··· DOKUMEN SUMBER ···

Sesuai dengan Undang-Undang Nomor 1 tahun 1945, maka di Dairi dibentuk Komite Nasional Daerah untuk mengatur Pemerintah dalam mengisi Kemerdekaan dengan susunan sebagai berikut, Ketua Umum Jonathan Ompu Tording Sitohang, Ketua I Djauli Manik, Ketua II Noeh Hasibuan, Ketua III Raja Elias Ujung, Sekretaris I Tengku Lahuami, Sekretaris II Gr. Gindo Muhammad Arifin, Bendahara I Mula Batubara dan, bendahara II St. Stepanus Sianturi.

··· DATA BERIKUT ···

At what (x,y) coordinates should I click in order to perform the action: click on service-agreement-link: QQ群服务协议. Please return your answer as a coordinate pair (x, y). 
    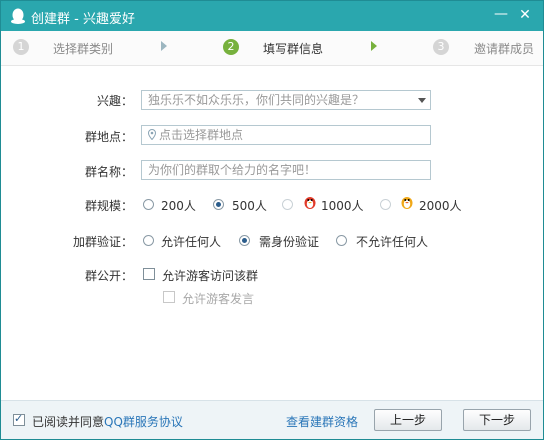
    Looking at the image, I should click on (144, 422).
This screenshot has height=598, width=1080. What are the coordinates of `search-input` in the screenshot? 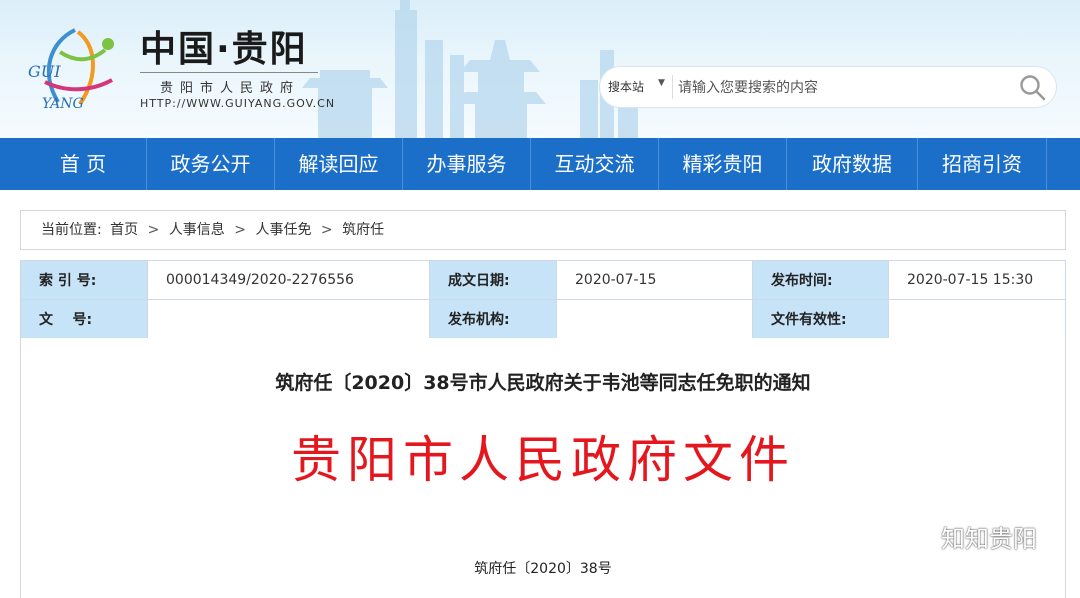 It's located at (843, 88).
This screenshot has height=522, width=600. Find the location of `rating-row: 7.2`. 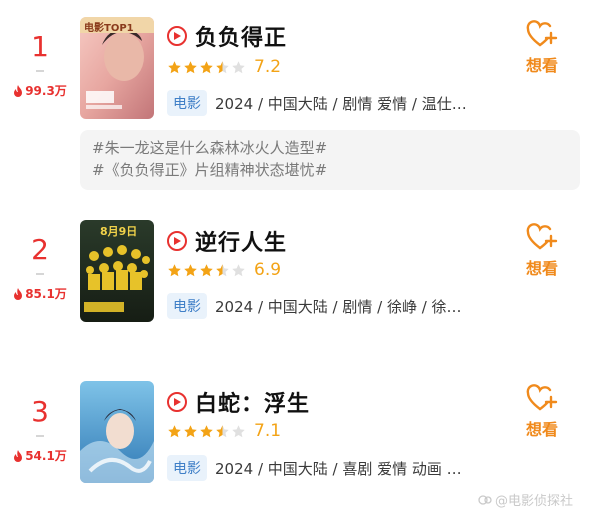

···

▶ KUMPULAN TUGAS:
A - Jawab pertanyaan berikut berdasarkan dokumen sumber:
(i) Siapa Ketua Umum Komite Nasional Daerah di Dairi?
(ii) Siapa yang menjabat Sekretaris I?
(iii) Siapa Bendahara II?
B - Tolong ketik ulang bagian dokumen sumber mulai dari "Sesuai dengan Undang-Undang" sampai "St. Stepanus Sianturi." tanpa mengubah apa pun.

▶ JAWABAN TUGAS:
A -
(i) Jonathan Ompu Tording Sitohang
(ii) Tengku Lahuami
(iii) St. Stepanus Sianturi

B -
Sesuai dengan Undang-Undang Nomor 1 tahun 1945, maka di Dairi dibentuk Komite Nasional Daerah untuk mengatur Pemerintah dalam mengisi Kemerdekaan dengan susunan sebagai berikut, Ketua Umum Jonathan Ompu Tording Sitohang, Ketua I Djauli Manik, Ketua II Noeh Hasibuan, Ketua III Raja Elias Ujung, Sekretaris I Tengku Lahuami, Sekretaris II Gr. Gindo Muhammad Arifin, Bendahara I Mula Batubara dan, bendahara II St. Stepanus Sianturi.